** BEGIN DOCUMENT EXCERPT **

Personal life
- Born: Áron Stern 1826 Nagykanizsa, Kingdom of Hungary
- Died: June 16, 1888 (aged 61–62) Ofen, Austria-Hungary
- Spouse: Julia Fassel
- Children: József Szterényi [he]; Hugó Szterényi [he];

Religious life
- Religion: Judaism

= Albert Stern (rabbi) =

Albert Áron Stern (אהרן שטרן; 1826 – June 16, 1888), later Szterényi, was a Hungarian rabbi.

==Biography==
Albert Stern was born into a rabbinical family in Nagykanizsa, Hungary. His father, Jákob Léb Stern, was dayyan of Nagykanizsa and later of Sárvár, and his father-in-law Hirsch Bär Fassel was chief rabbi of Nagykanizsa. He was educated at the Pressburg and Óbuda Yeshivas. At the former, he studied under the Ktav Sofer, with whom later maintained a correspondence.

Stern served as the rabbi of Lengyeltóti from 1851 until 1867, when he was appointed to the rabbinate of Újpest. However, his tenure there ended in 1884 due to controversies surrounding his demands for extreme religious reform. In December 1885, now living in Budapest, Stern sought official permission to found the "Israelite Reformed Church". This request was rejected by Ágoston Trefort, Minister of Religion and Public Education.

** END DOCUMENT EXCERPT **
** BEGIN ITEMS **

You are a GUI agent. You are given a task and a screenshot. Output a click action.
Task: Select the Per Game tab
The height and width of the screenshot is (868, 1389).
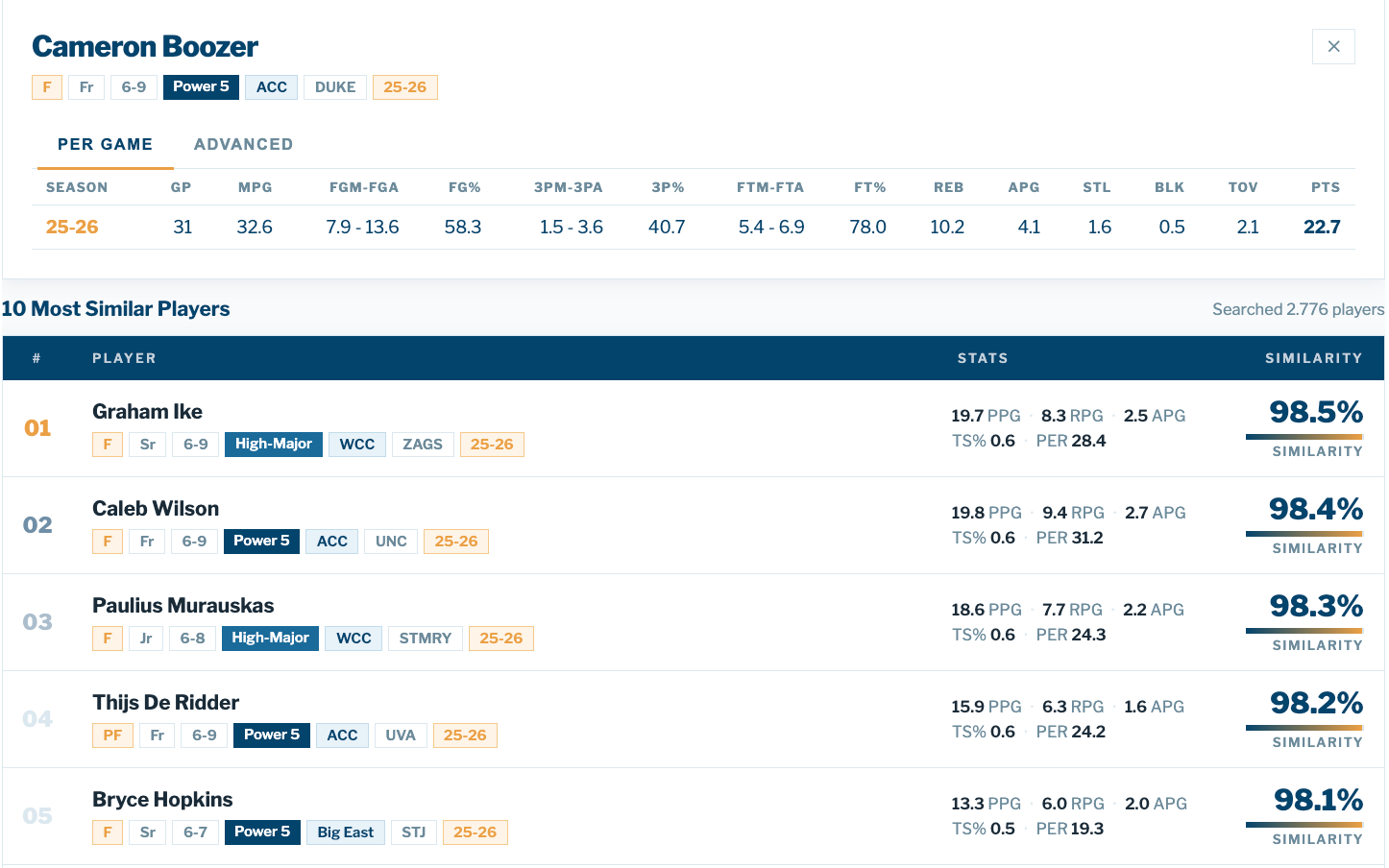point(105,144)
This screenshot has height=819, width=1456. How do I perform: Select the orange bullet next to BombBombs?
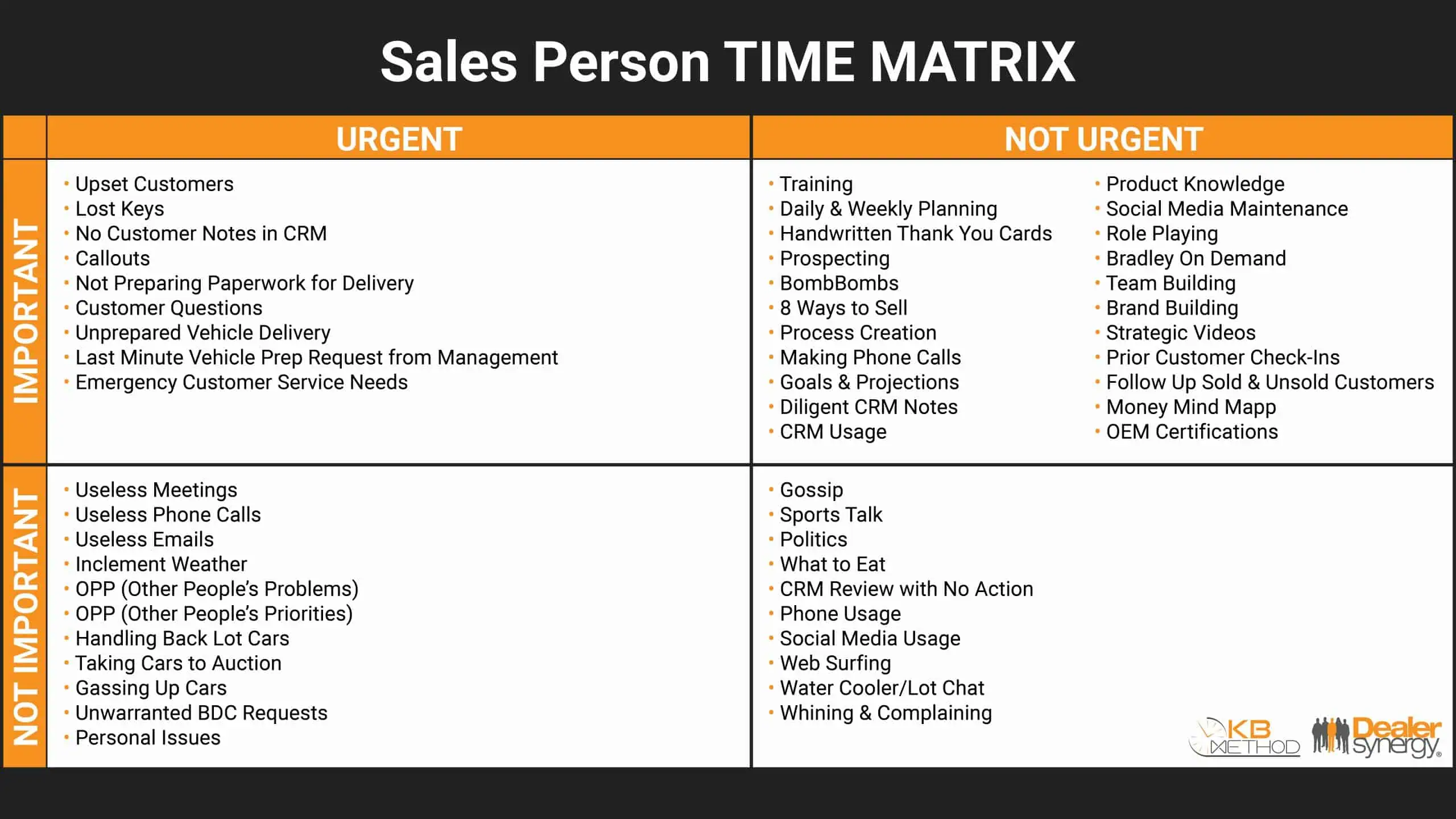(769, 283)
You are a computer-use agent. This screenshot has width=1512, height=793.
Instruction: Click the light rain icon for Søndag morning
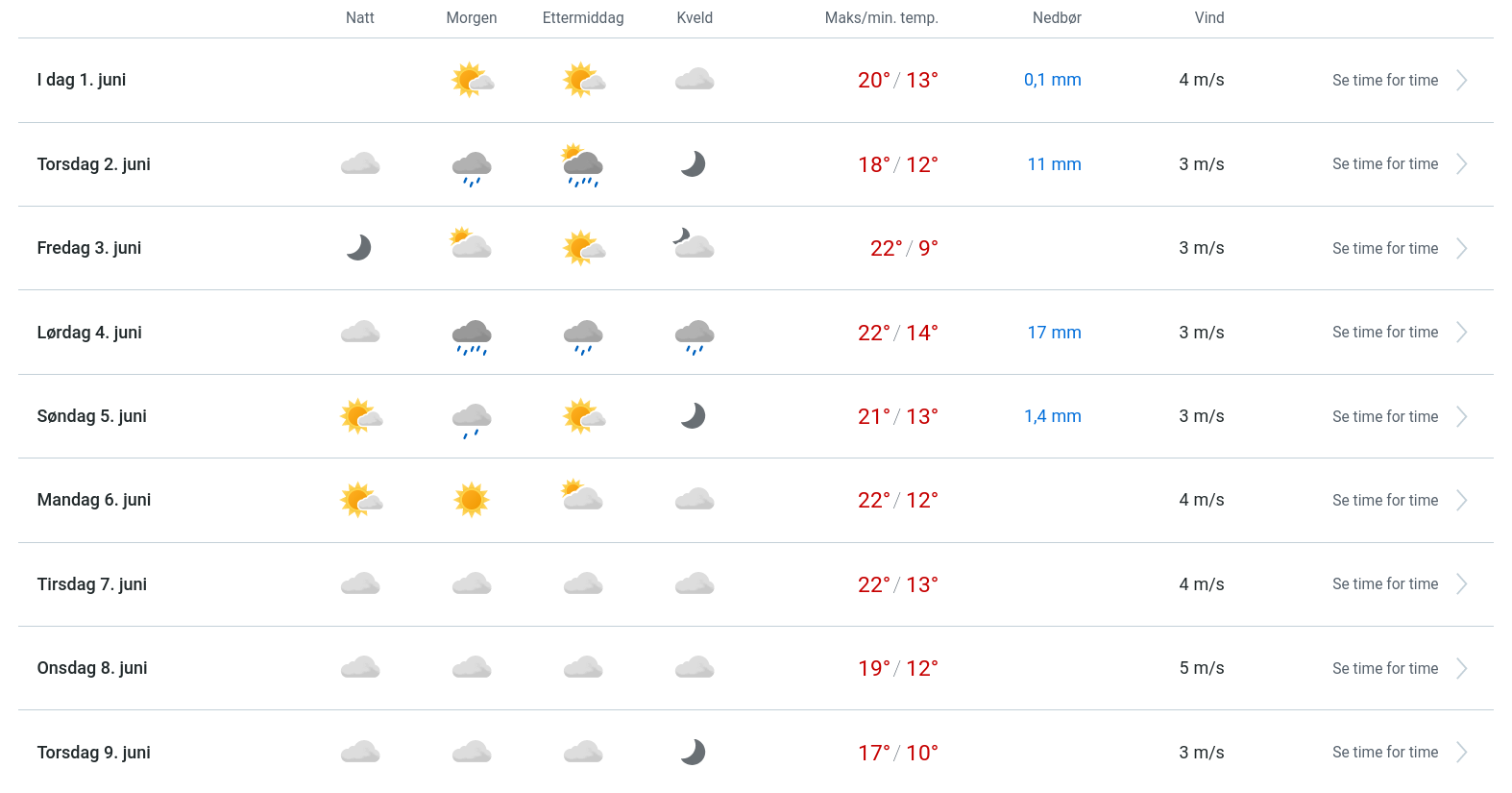point(472,419)
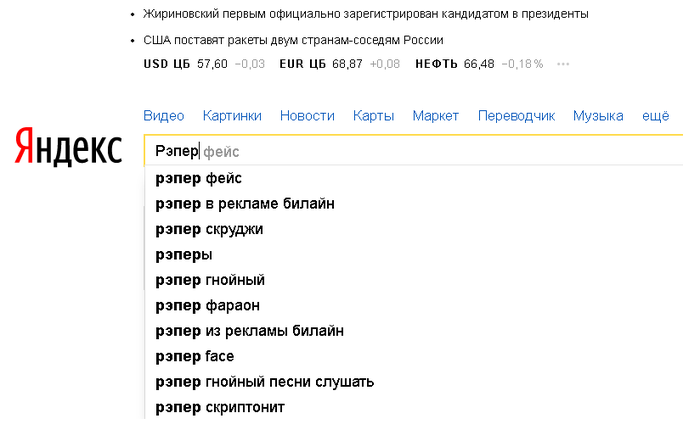The width and height of the screenshot is (700, 441).
Task: Expand the three-dots quotes menu
Action: (563, 64)
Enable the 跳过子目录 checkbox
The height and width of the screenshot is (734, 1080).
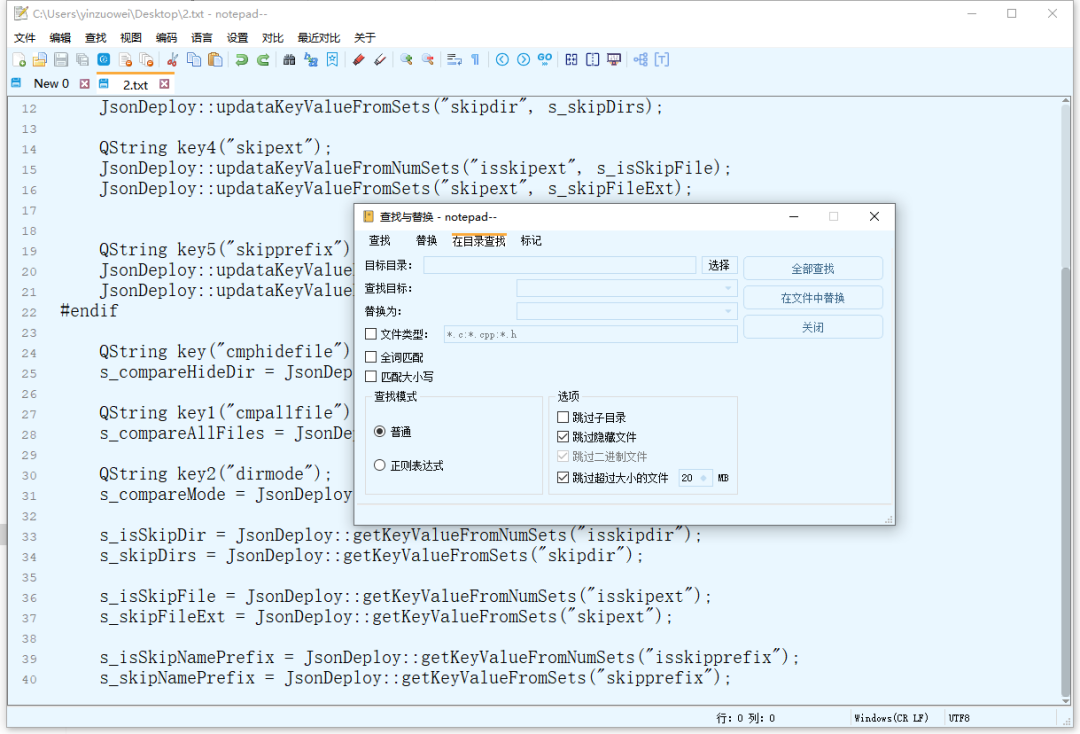click(564, 417)
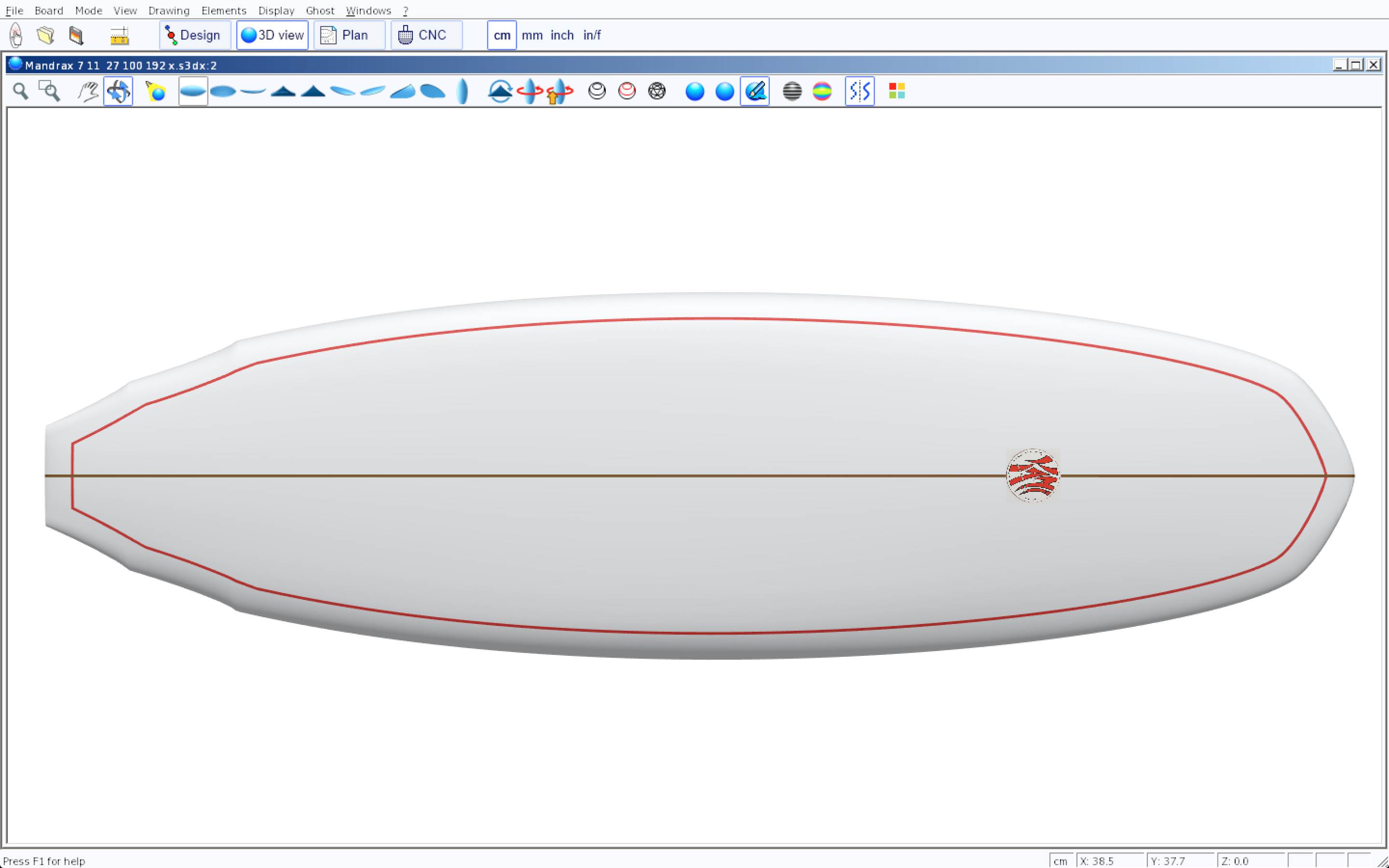Switch units to inch
The width and height of the screenshot is (1389, 868).
coord(562,36)
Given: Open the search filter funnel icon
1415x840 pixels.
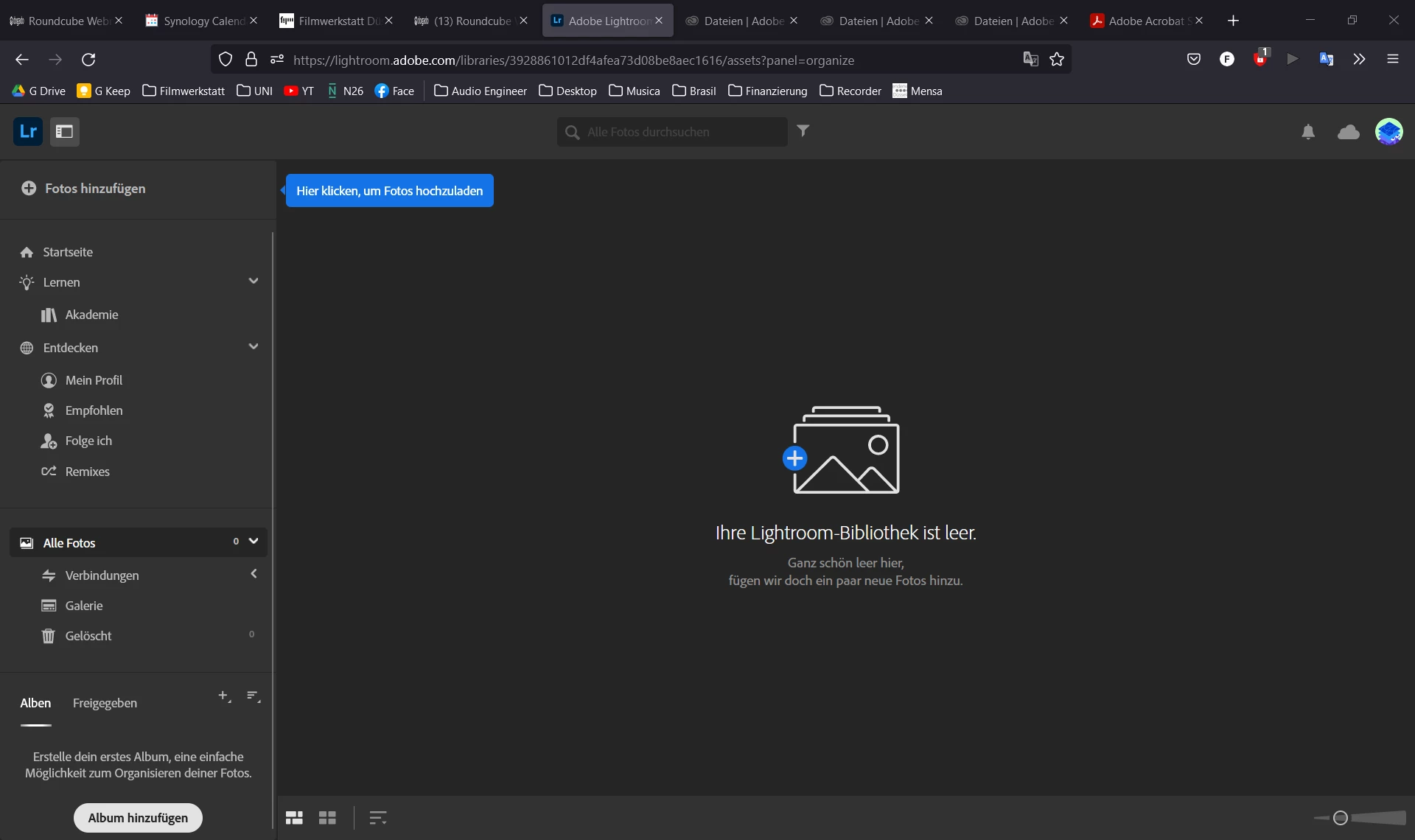Looking at the screenshot, I should click(803, 131).
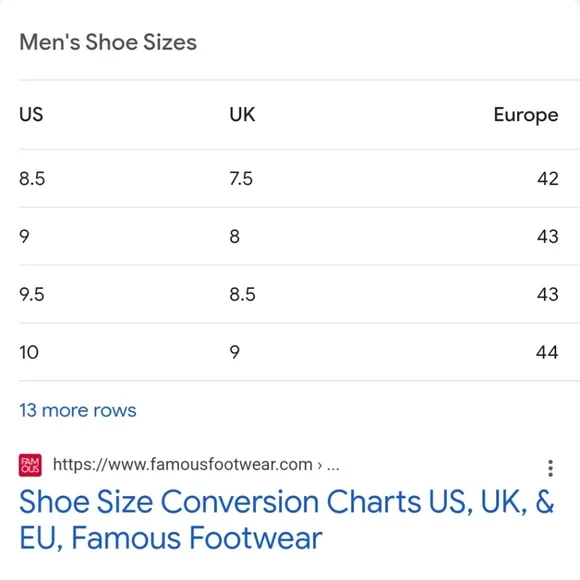Click the Famous Footwear favicon logo
The width and height of the screenshot is (580, 580).
pyautogui.click(x=30, y=465)
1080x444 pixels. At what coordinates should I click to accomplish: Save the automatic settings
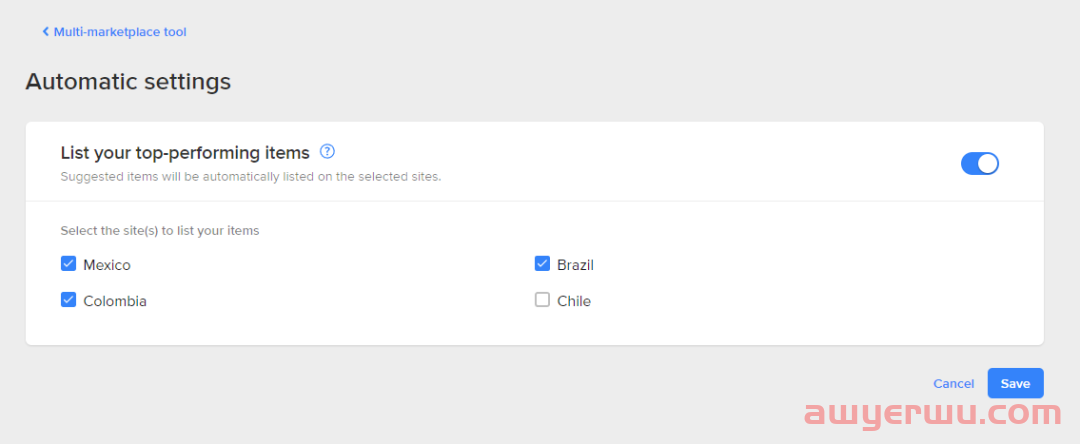1015,383
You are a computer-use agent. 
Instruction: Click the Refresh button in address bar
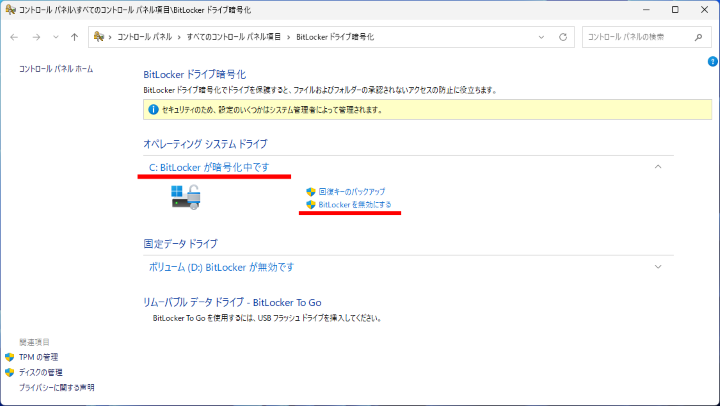click(x=563, y=37)
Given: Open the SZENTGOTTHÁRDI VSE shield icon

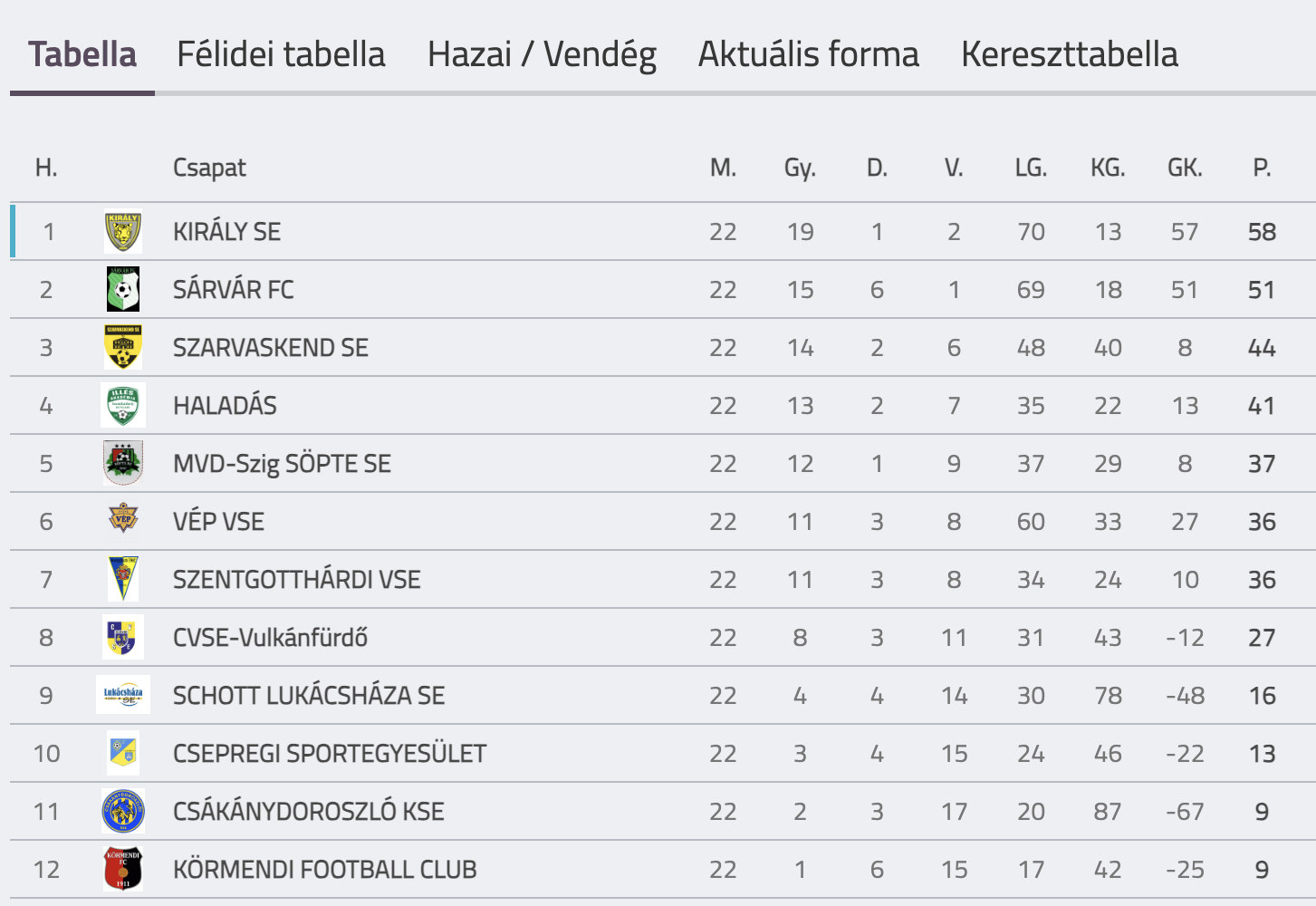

** END ITEMS **

• TASK SET
• A. For each statement about Albert Stern, say yes or no on whether the biography agrees, and quote the words that decide it.
(i) Stern studied under the Ktav Sofer at the Óbuda Yeshiva.
(ii) Stern was the rabbi of Lengyeltóti from 1851 until 1867.
(iii) Ágoston Trefort approved Stern's request to found the "Israelite Reformed Church".
• B. Answer these questions from the Albert Stern biography:
(i) Who was Stern's spouse?
(ii) Who was Stern's father?
(iii) In what month and year did Stern seek official permission to found the "Israelite Reformed Church"?
• C. Continue the Albert Stern biography from the point where it stops.
The entries were taken from another source.

• EXPECTED RESPONSES
• A.
(i) No: "He was educated at the Pressburg and Óbuda Yeshivas. At the former, he studied under the Ktav Sofer"
(ii) Yes: "Stern served as the rabbi of Lengyeltóti from 1851 until 1867"
(iii) No: "This request was rejected by Ágoston Trefort, Minister of Religion and Public Education."

• B.
(i) Julia Fassel
(ii) Jákob Léb Stern
(iii) December 1885

• C.
In his desire for assimilation, Stern adopted the Hungarianized surname Szterényi in 1881. All five of his children converted to Christianity. One of his sons, József Szterényi, was a prominent politician; another, Hugó Szterényi, was a noted mineralogist.

Stern died on June 16, 1888, at the insane asylum in Ofen.

==Writing==
As a scholar, Stern wrote on a range of topics. He founded the German-language Jewish periodical Hamechaker: Zeitschrift für jüdische Theologie und Geschichte in populär-wissenschaftlicher Form (later Die Zeit), which ran for three volumes between 1877 and 1879. In the journal, he published studies on topics such as the laws governing proselytes, the history of rabbinical seminaries, exhumation practices, ritual divorce, the life of the medieval scholar Alfasi, and the principle of dina d'malkhuta dina. Stern also wrote on the topic of Jewish names (Nagykanizsa, 1864) and a study on the law and history of burial practices (Pest, 1874).

===Selected publications===
- "Jesaeas aller Zeiten Volkslehrer Antrittsrede ... gehalten am 8. December 1851"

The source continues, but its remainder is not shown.